=== Document ===
Closed tulios closed 5 years ago
Hi @tulios
Um, I'm still having all sorts of problems arising sometimes here and there in the processes, sometimes it's the lock contention error, sometimes it's the following errors:
{"level":"WARN","timestamp":"2019-03-11T01:21:22.932Z","logger":"kafkajs","message":"[RequestQueue] Response without match","clientId":"ps-8682-router","broker":"10.240.0.7:9092","correlationId":4278511}
{"level":"ERROR","timestamp":"2019-03-11T01:21:22.947Z","logger":"kafkajs","message":"[Producer] Request Metadata(key: 3, version: 4) timed out","retryCount":0,"retryTime":359}
It's good also to mention that I see these 2 error types, way way more than the lock contention.
In our usecase, a consumer consumes messages, say a million, sends them (downstream, system generated) and then from the clients, the process receives 10X more messages (upstream, client generated) that need to be produced to some other kafka topics).
What I suppose happens is that due to the high load, lots of events are created in the same eventLoop tick (load on the producer side), delaying the consumer periodic heartbeat, so much until the broker loses track of the consumer, consumer tries to connect back to the cluster, but it's faced with the "Response without match" error, which I don't know why it happens actually. It seems to me that producers are somehow overloaded (because they have to handle a very huge spiky load), then they try to retry and that only makes things worse, so consumer sessions gets invalidated because CPU is exhausted to the end and there's no time for a heartbeat.
I don't know if my intuition is right here also, just something I have in mind, but I'd be glad if you could provide any insights.
Hi @AlirezaSadeghi, this is a high priority issue for me, I'll bug you a bit this week about this. I'm assuming that the "Response without match" errors are happening on version 1.5.0
, right? I have a fix for it (it's related to #309).
Are the producers and consumers on the same machine (or same node.js process)? Because the requests are timing out, and the lock is timing out, so it's related to exhaustion of the event loop. I'll investigate the issue this week and get back to you with more data.
Just as temporary mitigation you can increase connectionTimeout
and requestTimeout
.
That would be great! I'll be all out helping fix this issue because it's really reducing the reliability of the messaging mechanism.

=== Required task A ===
Repeat the kafkajs issue thread word for word, starting with "Are the producers" and going on through "with more data.".
=== Required task B ===
List every key that appears in the JSON log entry with the level "WARN" in the kafkajs issue thread.
=== Required task C ===
Condense the paragraph of the kafkajs issue thread that begins "What I suppose happens" into a short bulleted list that keeps its main facts.
The lines that come next are separate material with no connection to the kafkajs issue thread.

=== Information shown ===
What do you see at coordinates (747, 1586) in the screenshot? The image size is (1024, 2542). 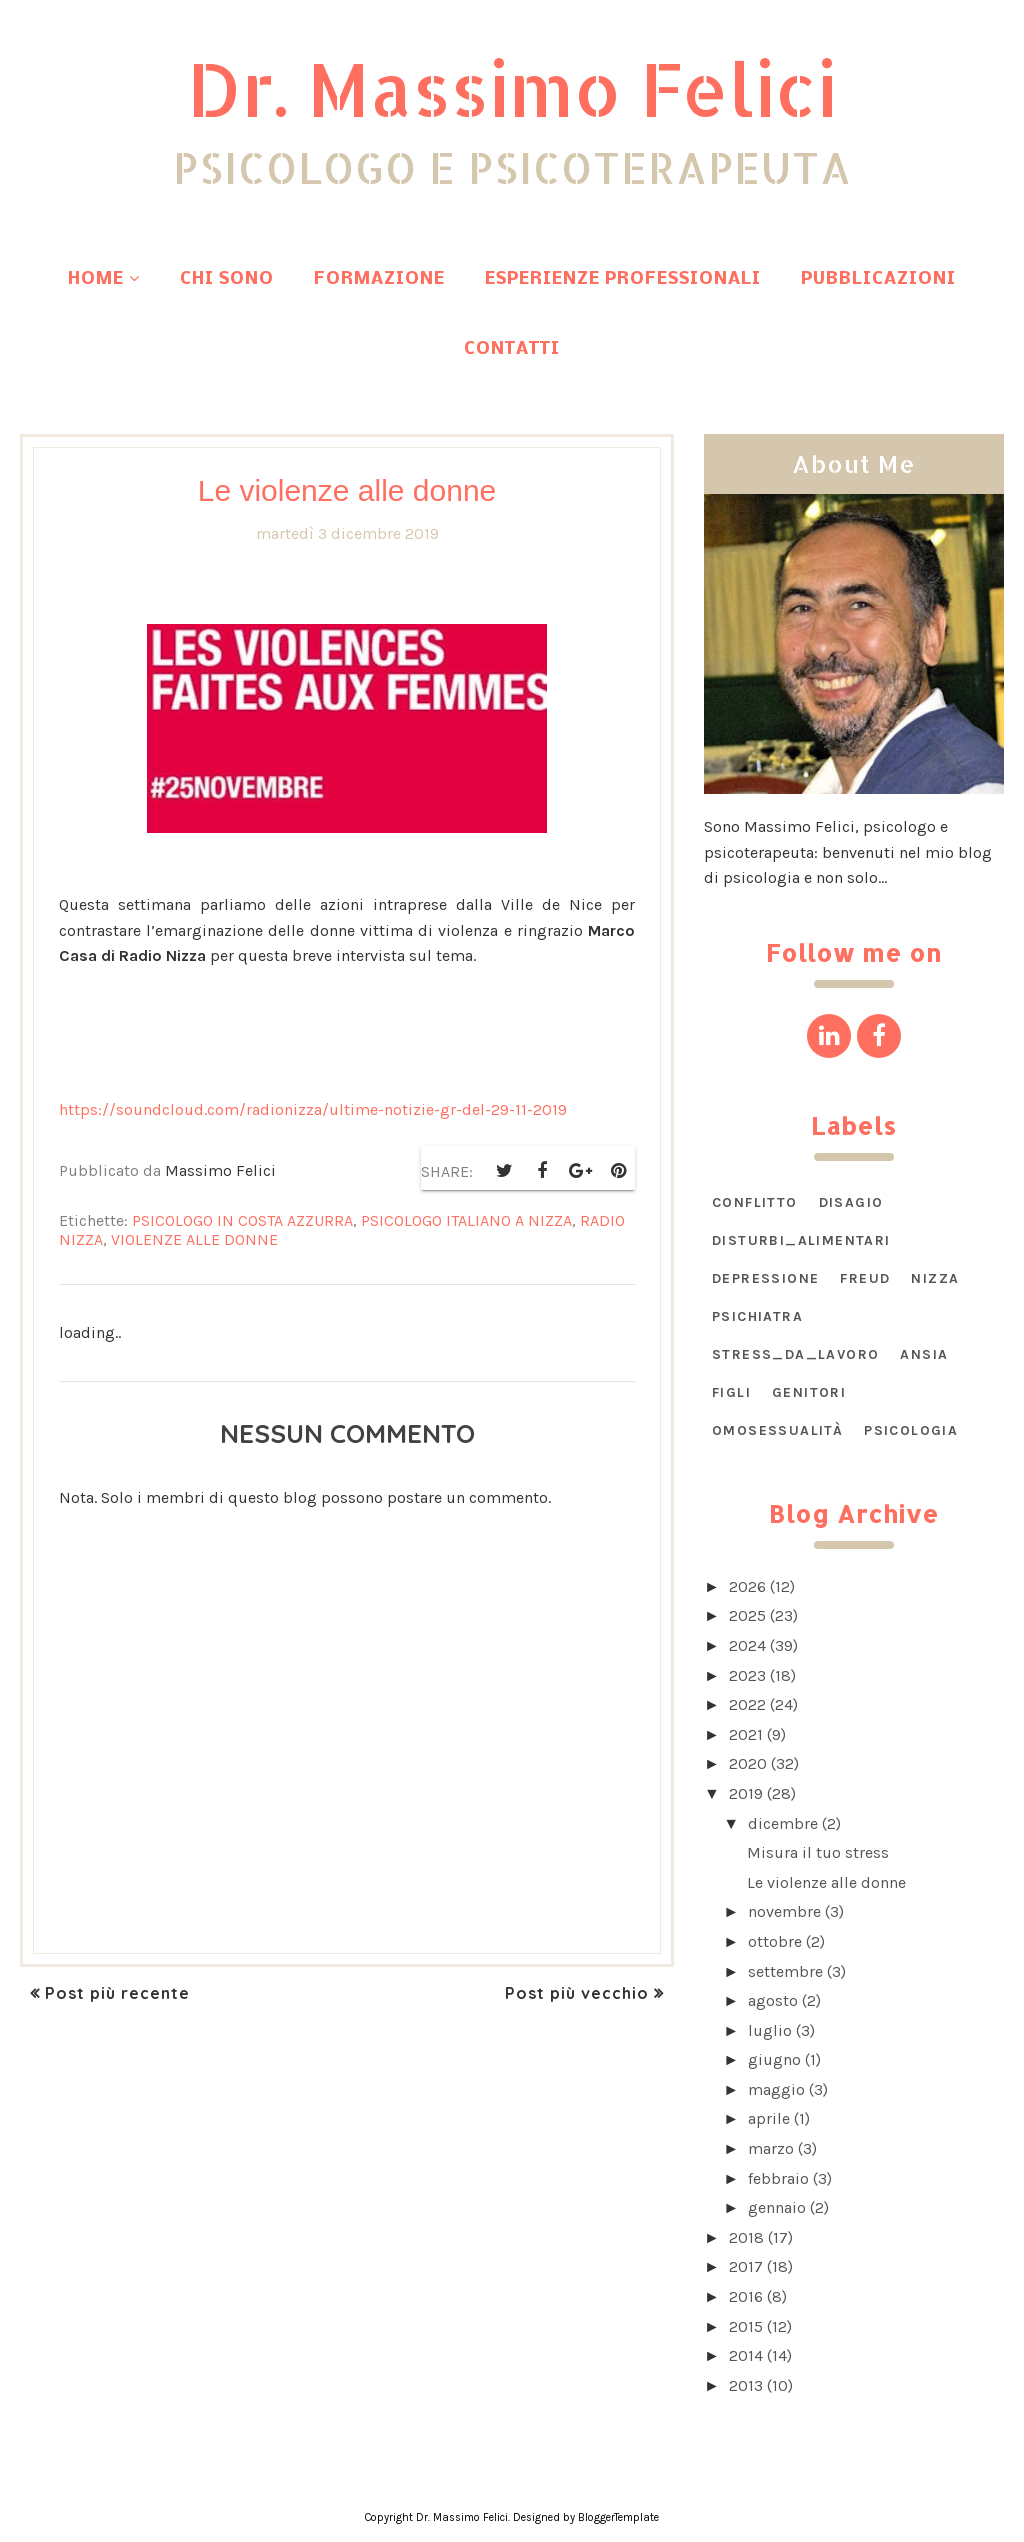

=== Expected output A ===
Are the producers and consumers on the same machine (or same node.js process)? Because the requests are timing out, and the lock is timing out, so it's related to exhaustion of the event loop. I'll investigate the issue this week and get back to you with more data.

=== Expected output B ===
level, timestamp, logger, message, clientId, broker, correlationId

=== Expected output C ===
- The writer supposes that high load creates many events in the same event loop tick on the producer side, delaying the consumer's periodic heartbeat.
- The broker then loses track of the consumer. The consumer tries to reconnect to the cluster but meets the "Response without match" error, whose cause the writer does not know.
- Producers seem overloaded by a very large, spiky load, and their retries only make things worse.
- Consumer sessions get invalidated because the CPU is exhausted and there is no time for a heartbeat.